You can clearly see cross-talk in this GAIIx example and this MiSeq example.

See the UNCROSS paper for a more formal and complete description of the algorithm.

In a mock sample, a high-abundance unexpected OTU, i.e. an OTU which does not match a species in the designed community, is probably a contaminant.

A low-abundance unexpected mock count is probably cross-talk if it is also present in another sample. An alternative explanation is a low-abundance contaminant in the mock sample which is a valid OTU in the environmental samples by coincidence; this is a much less likely explanation. Another possible explanation is contamination which affects multiple samples, e.g. flow-cell residue from previous runs; this is also considered to be less likely than cross-talk.

Under these assumptions, mock samples enable a more sensitive test for the presence of cross-talk. For example, if an unexpected mock OTU has two reads and some other sample has ten reads then the most likely explanation is cross-talk.
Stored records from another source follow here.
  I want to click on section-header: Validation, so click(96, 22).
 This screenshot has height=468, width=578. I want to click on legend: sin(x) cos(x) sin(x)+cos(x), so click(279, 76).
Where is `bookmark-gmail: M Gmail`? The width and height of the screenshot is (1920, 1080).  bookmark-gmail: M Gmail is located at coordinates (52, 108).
The anomalously large cross-talk rate of 2/12 = 17% of the reads can be explained by fluctuations due to sampling effects when there are small total numbers of reads, which can result in high outlier values for some OTUs. In environmental samples, OTUs cannot be considered as expected or unexpected so abundances of two and ten in an OTU with twelve total reads is not a reliable indicator of cross-talk.
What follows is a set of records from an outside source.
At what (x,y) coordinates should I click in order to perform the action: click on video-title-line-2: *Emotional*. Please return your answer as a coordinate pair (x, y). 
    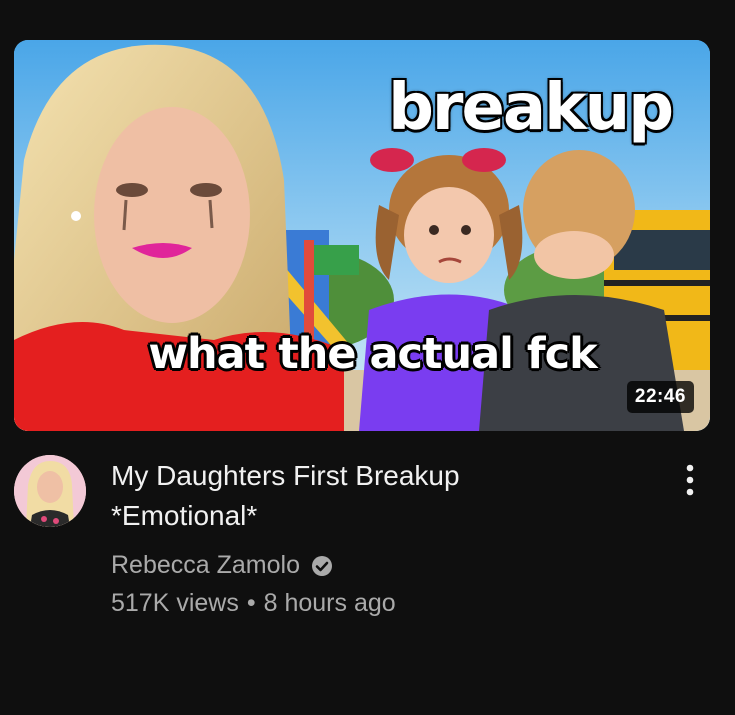
    Looking at the image, I should click on (184, 516).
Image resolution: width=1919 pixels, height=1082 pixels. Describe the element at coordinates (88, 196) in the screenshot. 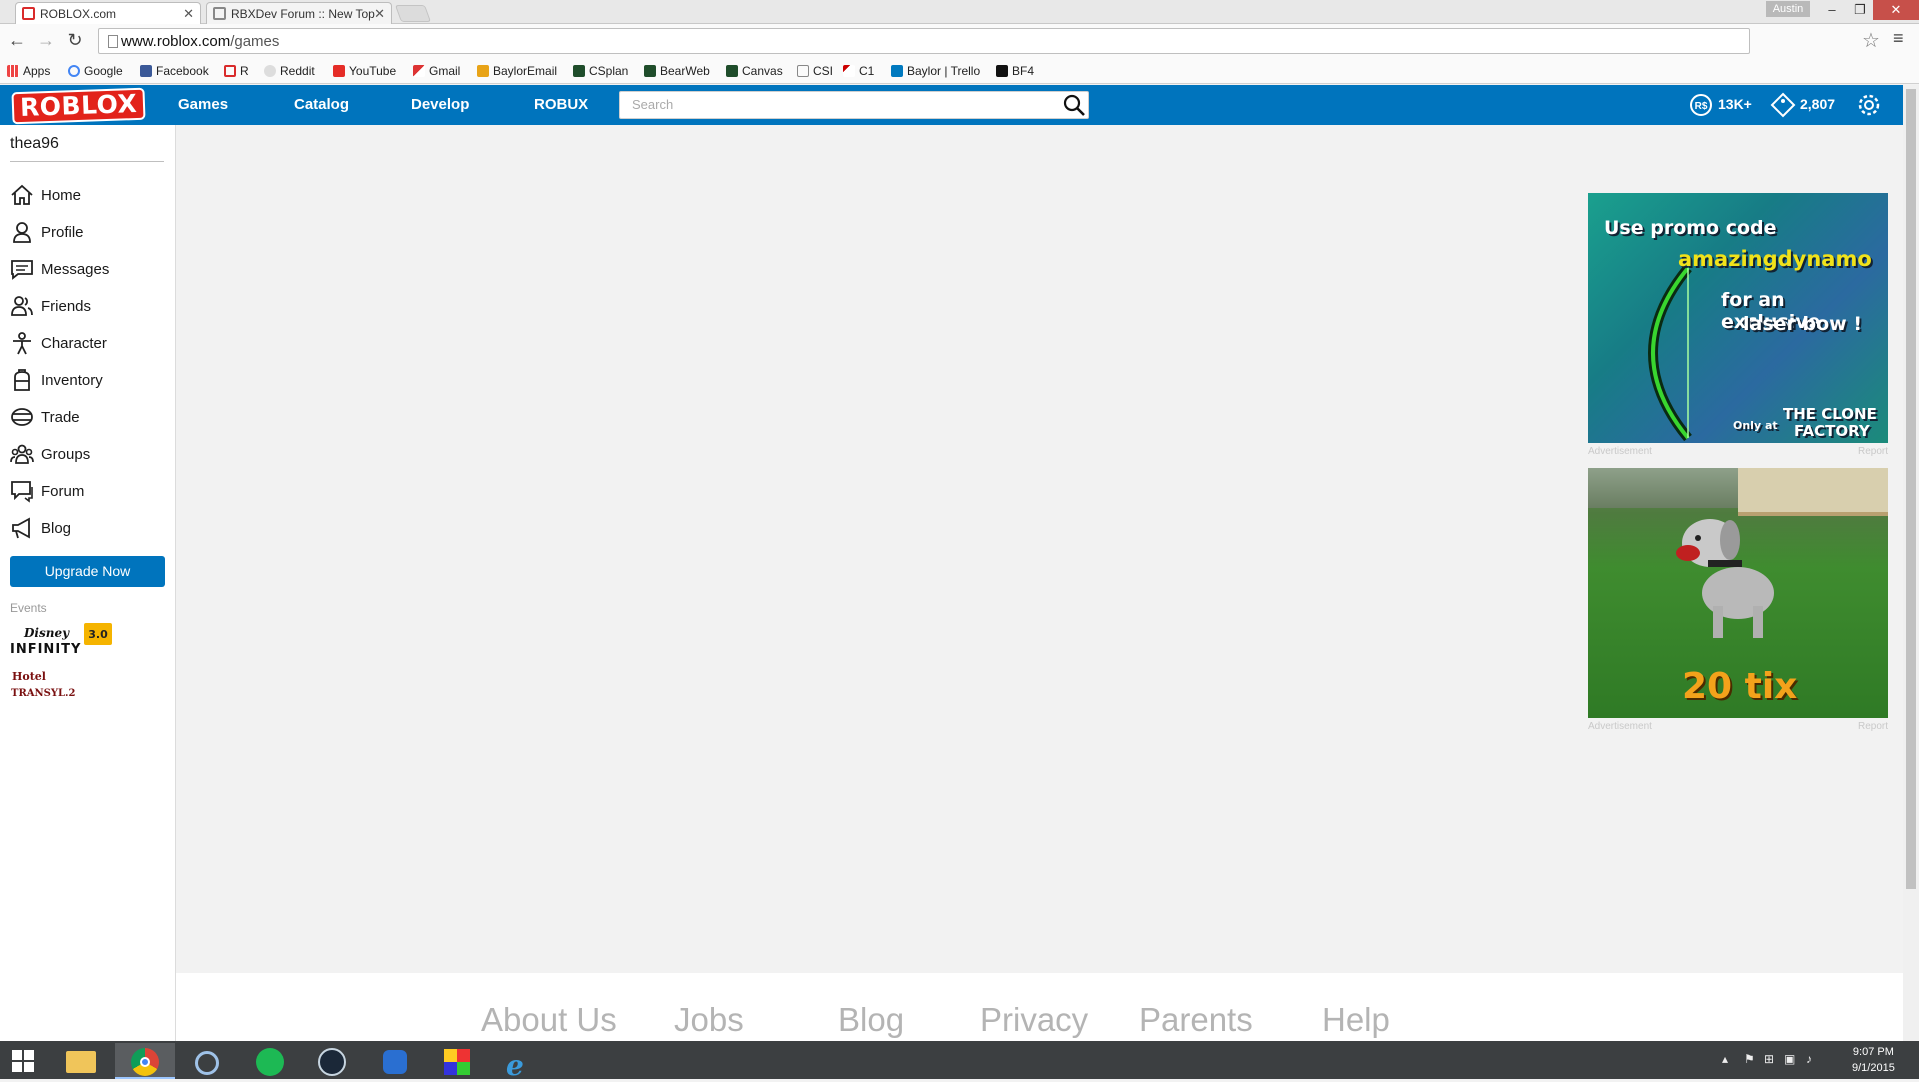

I see `sidebar-item-home: Home` at that location.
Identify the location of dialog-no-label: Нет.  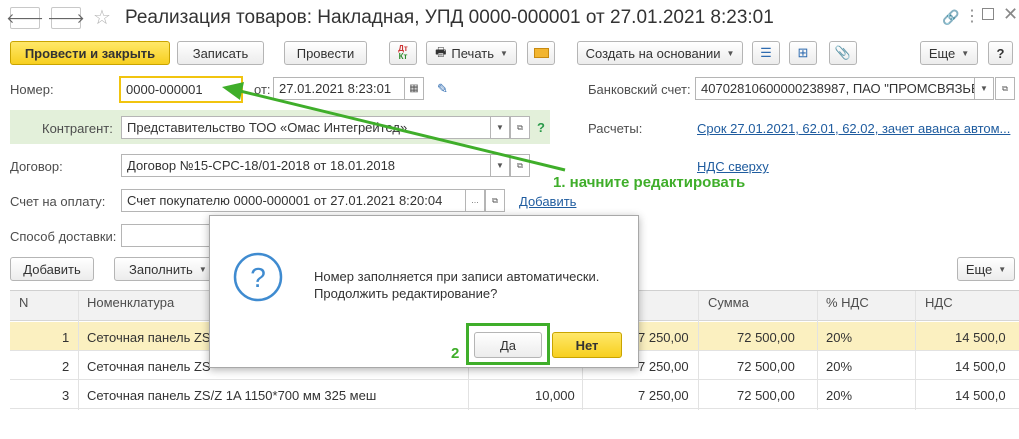
(587, 345).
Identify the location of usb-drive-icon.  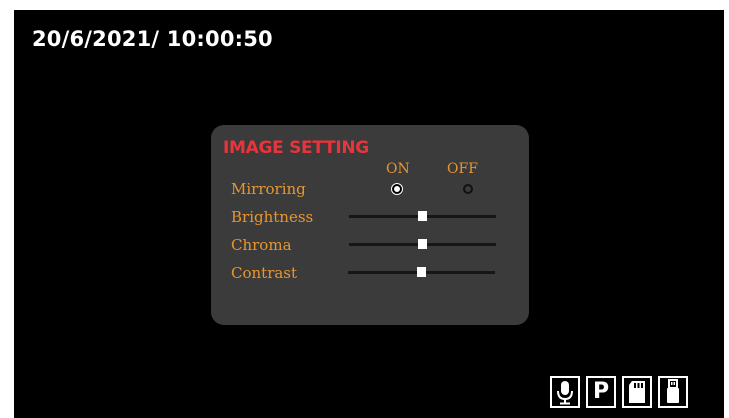
(673, 392).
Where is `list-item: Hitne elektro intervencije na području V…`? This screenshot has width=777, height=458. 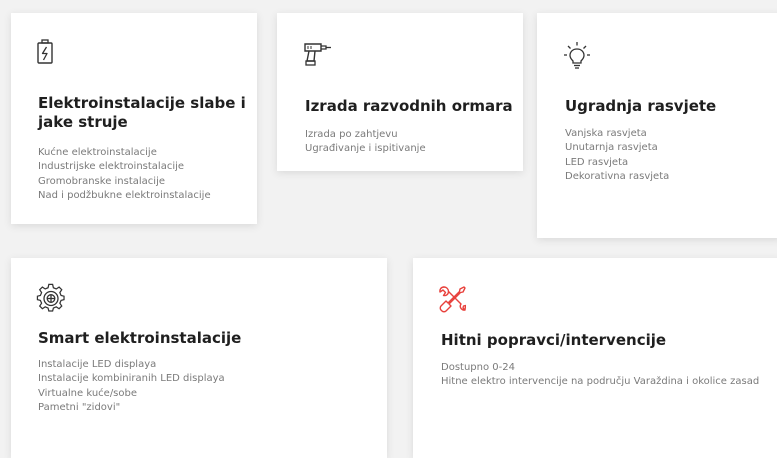 list-item: Hitne elektro intervencije na području V… is located at coordinates (600, 382).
Automated annotation of cross-talk
The UNCROSS algorithm uses simple heuristics to automate the manual procedure described above for annotating cross-talk. UNCROSS-Ref predicts cross-talk in mock samples where OTUs are annotated as matching (or not matching) the designed mock community. UNCROSS-Denovo predicts cross-talk in all samples considering read counts alone. These approaches are complementary. UNCROSS-Ref can identify unexpected OTUs by comparison with the database and is thus more sensitive to cross-talk in OTUs with low overall abundance, but cannot detect or correct cross-talk in environmental samples. UNCROSS-Denovo is less sensitive to cross-talk in OTUs with low overall read counts, but can detect cross-talk in environmental samples and can thus be used to detect and correct cross-talk in practice.

UNCROSS is not a robust solution for cross-talk
The mechanism(s) causing cross-talk are not well understood. Many different indexing schemes are used. Cross-talk rates in your data may be quite different from the datasets on which UNCROSS was designed and tested, in which case the accuracy of UNCROSS on your data may be lower. Also, cross-talk may be hard or impossible to detect when the number of multiplexed samples is large, say around 100 or more. It is much better to use multiplexing strategies that are designed to reduce cross-talk. UNCROSS is best understood as a simplisitc hack that is the best we can do with exisitng data.


Schematic illustration of the UNCROSS-Denovo algorithm. The OTU table entries for a given OTU are shown sorted by decreasing count (number of reads). If a count is at least 2% then it is classified as valid. If a count is <= 0.5% of the total over valid counts, it is predicted to be due to cross-talk. Intermediate values are classified as undetermined.